> [WHAT IS EXPECTED]
Once the line containing "The height and" is located in the records below, repeat it and all lines that follow it exactly, leaving out any picture.

**** EXTRACTED MATERIAL

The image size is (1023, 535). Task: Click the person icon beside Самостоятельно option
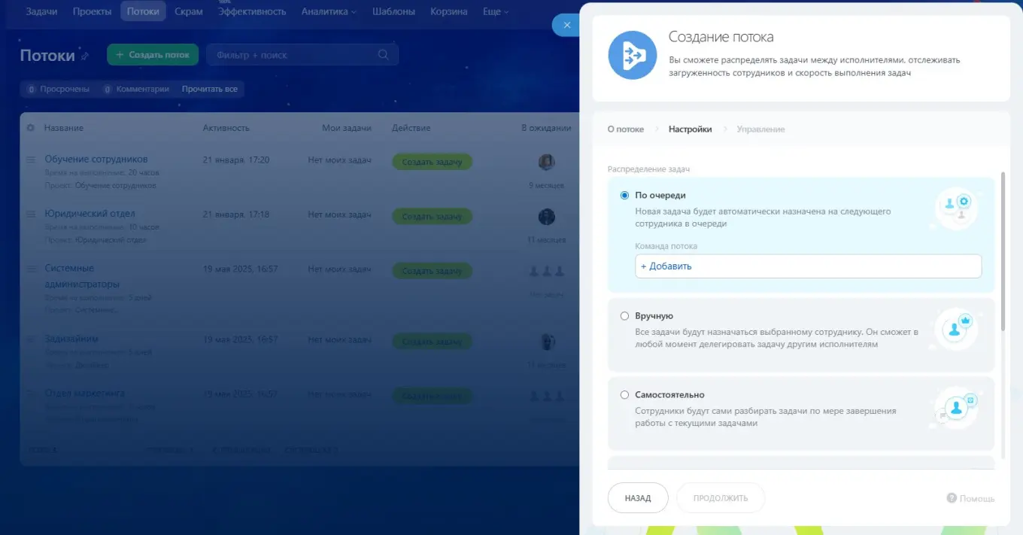pos(955,408)
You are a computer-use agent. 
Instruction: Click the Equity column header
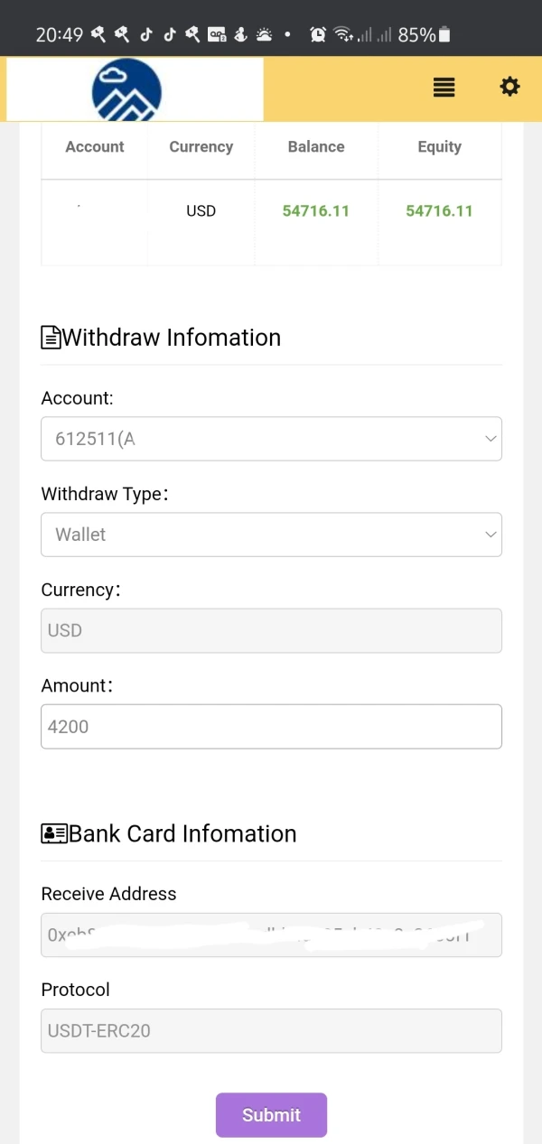point(440,146)
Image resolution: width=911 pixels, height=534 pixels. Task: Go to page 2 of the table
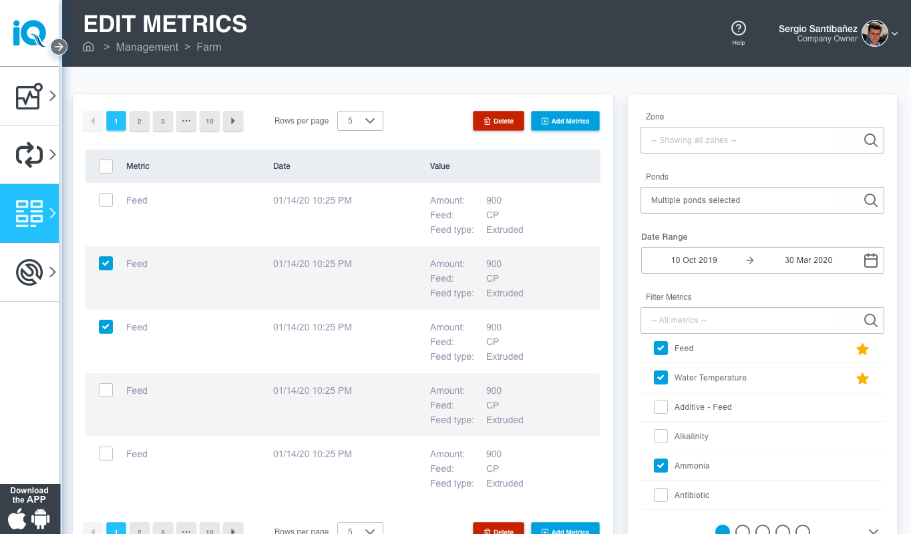[x=139, y=121]
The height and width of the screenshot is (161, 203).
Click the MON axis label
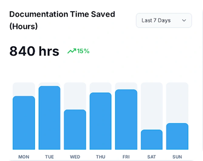point(24,157)
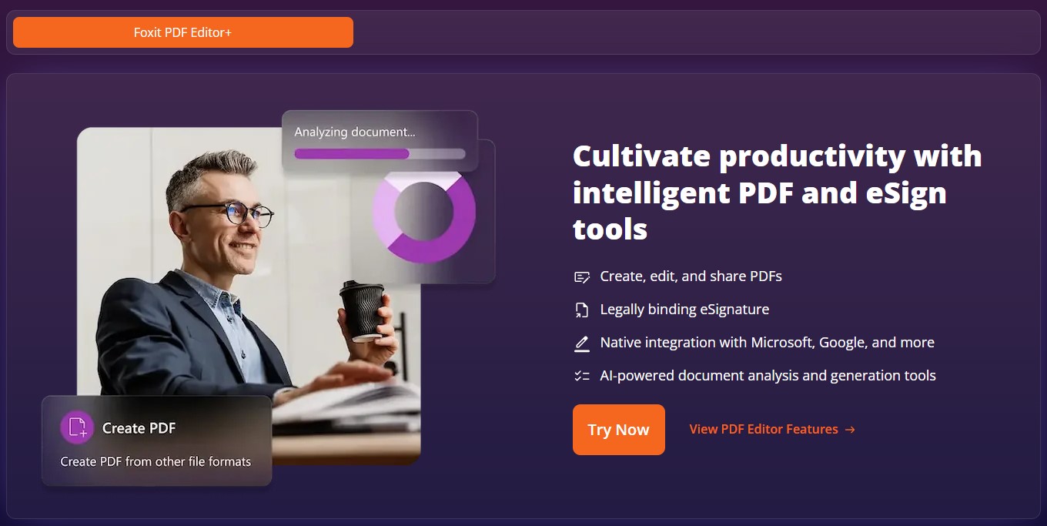This screenshot has width=1047, height=526.
Task: Click the man with coffee photo
Action: coord(249,296)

********

> [WORKED SOLUTION]
The height and width of the screenshot is (161, 203).
Click the MON axis label
point(24,157)
This screenshot has width=1047, height=526.
Task: Click the man with coffee photo
Action: coord(249,296)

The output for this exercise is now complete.